• **Work instructions**
Beginning with the line where "NARAYANPUR (1283, 892)" occurs, set down each line of the records through the final one, exactly and without additions.

• **Data for analysis**
▬▬▬

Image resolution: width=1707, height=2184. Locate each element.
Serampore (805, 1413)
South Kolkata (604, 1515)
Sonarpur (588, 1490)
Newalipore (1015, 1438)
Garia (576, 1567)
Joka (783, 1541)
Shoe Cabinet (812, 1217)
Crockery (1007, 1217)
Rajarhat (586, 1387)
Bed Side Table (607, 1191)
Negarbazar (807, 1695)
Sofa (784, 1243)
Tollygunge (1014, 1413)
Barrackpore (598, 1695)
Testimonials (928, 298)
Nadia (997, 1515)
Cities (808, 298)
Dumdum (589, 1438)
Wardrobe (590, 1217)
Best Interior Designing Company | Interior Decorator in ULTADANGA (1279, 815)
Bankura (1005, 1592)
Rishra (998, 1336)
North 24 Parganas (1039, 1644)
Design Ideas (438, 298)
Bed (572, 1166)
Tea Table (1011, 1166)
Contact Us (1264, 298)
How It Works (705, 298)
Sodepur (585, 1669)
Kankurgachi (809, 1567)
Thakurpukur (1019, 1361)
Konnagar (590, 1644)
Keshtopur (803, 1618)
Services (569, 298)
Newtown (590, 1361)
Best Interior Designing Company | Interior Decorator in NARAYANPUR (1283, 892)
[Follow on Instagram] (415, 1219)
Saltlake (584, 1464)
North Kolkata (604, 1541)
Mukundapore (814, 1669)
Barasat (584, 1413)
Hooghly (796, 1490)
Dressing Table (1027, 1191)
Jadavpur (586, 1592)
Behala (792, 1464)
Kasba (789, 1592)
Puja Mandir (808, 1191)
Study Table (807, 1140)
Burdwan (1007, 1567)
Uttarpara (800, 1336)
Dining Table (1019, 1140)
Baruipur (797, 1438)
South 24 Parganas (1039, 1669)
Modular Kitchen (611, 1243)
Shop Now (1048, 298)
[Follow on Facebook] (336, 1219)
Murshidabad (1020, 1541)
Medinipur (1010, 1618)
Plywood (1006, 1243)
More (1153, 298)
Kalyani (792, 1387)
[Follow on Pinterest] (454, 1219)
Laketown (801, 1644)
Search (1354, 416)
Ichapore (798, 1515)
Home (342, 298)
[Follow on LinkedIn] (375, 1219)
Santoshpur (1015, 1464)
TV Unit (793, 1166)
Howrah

▬▬▬

• **Response below**
Best Interior Designing Company | Interior Decorator in NARAYANPUR (1283, 892)
[Follow on Instagram] (415, 1219)
Saltlake (584, 1464)
North Kolkata (604, 1541)
Mukundapore (814, 1669)
Barasat (584, 1413)
Hooghly (796, 1490)
Dressing Table (1027, 1191)
Jadavpur (586, 1592)
Behala (792, 1464)
Kasba (789, 1592)
Puja Mandir (808, 1191)
Study Table (807, 1140)
Burdwan (1007, 1567)
Uttarpara (800, 1336)
Dining Table (1019, 1140)
Baruipur (797, 1438)
South 24 Parganas (1039, 1669)
Modular Kitchen (611, 1243)
Shop Now (1048, 298)
[Follow on Facebook] (336, 1219)
Murshidabad (1020, 1541)
Medinipur (1010, 1618)
Plywood (1006, 1243)
More (1153, 298)
Kalyani (792, 1387)
[Follow on Pinterest] (454, 1219)
Laketown (801, 1644)
Search (1354, 416)
Ichapore (798, 1515)
Home (342, 298)
[Follow on LinkedIn] (375, 1219)
Santoshpur (1015, 1464)
TV Unit (793, 1166)
Howrah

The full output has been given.